** Work required **
The expected output is each line in the data below that includes the string "computer".

** Saved data entries **
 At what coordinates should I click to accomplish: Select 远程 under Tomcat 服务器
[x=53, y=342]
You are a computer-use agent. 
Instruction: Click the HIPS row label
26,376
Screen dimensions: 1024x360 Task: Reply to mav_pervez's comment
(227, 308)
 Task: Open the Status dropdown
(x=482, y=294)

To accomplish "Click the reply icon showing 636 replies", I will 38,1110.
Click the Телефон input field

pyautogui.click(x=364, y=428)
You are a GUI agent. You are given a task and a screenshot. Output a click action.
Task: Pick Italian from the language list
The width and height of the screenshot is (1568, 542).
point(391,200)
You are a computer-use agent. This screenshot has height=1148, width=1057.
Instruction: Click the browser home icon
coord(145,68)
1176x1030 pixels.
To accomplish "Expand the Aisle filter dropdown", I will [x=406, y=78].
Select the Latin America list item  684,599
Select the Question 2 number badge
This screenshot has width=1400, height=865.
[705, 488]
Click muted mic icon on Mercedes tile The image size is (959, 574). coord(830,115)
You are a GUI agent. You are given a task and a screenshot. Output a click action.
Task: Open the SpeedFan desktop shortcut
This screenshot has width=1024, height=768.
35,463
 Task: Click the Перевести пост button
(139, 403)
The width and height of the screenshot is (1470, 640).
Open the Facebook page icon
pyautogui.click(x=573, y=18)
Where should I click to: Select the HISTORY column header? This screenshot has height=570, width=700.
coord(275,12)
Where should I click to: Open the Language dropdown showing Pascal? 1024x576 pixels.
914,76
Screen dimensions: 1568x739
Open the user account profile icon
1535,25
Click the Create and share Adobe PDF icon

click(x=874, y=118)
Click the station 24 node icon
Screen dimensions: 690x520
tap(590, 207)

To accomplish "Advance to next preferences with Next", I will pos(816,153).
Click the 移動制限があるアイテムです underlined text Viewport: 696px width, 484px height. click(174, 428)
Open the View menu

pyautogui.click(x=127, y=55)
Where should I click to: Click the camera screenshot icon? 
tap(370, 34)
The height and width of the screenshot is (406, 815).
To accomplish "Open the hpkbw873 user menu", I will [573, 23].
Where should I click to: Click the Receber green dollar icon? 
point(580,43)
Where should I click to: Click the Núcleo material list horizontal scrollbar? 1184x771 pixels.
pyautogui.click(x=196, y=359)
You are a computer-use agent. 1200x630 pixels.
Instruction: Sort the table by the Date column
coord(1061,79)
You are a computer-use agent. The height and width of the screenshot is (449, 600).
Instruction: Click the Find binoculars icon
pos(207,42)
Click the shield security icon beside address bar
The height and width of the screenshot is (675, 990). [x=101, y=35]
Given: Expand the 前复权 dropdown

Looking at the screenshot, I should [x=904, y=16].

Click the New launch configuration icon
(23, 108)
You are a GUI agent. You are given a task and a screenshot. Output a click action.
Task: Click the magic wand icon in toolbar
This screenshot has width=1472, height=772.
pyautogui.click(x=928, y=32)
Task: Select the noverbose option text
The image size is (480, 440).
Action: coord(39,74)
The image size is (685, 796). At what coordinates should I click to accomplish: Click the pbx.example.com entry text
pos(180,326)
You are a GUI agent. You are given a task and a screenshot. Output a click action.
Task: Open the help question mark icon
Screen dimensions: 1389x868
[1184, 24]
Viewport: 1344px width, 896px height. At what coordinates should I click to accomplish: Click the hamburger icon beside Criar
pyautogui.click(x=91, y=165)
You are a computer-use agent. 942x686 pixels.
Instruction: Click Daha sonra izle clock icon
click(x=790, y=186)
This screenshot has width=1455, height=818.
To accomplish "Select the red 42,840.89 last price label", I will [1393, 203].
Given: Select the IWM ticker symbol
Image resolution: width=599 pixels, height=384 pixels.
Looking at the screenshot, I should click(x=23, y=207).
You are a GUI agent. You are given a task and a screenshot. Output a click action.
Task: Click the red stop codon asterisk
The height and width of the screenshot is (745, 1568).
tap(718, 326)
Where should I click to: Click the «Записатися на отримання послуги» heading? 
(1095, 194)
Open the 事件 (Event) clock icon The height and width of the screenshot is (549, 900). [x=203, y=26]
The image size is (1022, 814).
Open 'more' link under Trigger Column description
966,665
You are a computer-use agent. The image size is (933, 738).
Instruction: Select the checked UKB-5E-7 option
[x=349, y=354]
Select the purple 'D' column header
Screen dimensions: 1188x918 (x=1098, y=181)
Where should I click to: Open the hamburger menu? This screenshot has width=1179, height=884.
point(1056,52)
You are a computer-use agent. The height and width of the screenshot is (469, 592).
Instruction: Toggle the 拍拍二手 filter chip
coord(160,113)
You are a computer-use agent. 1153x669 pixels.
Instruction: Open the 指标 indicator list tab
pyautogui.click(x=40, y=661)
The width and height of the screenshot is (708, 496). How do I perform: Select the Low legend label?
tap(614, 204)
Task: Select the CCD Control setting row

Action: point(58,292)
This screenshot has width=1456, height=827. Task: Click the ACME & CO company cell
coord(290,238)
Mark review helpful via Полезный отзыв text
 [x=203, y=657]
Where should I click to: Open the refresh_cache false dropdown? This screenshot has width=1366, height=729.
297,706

** Reply to the exercise **
You are a computer-use agent. 
You are a computer-use agent. This screenshot has height=1148, width=1057.
You are a computer-use agent. 1200x630 pixels.
You are a computer-use agent. The height and width of the screenshot is (449, 600).
You are a computer-use agent. 942x686 pixels.
You are a computer-use agent. The image size is (933, 738).
You are a computer-use agent. The height and width of the screenshot is (469, 592).
You are a computer-use agent. 1153x669 pixels.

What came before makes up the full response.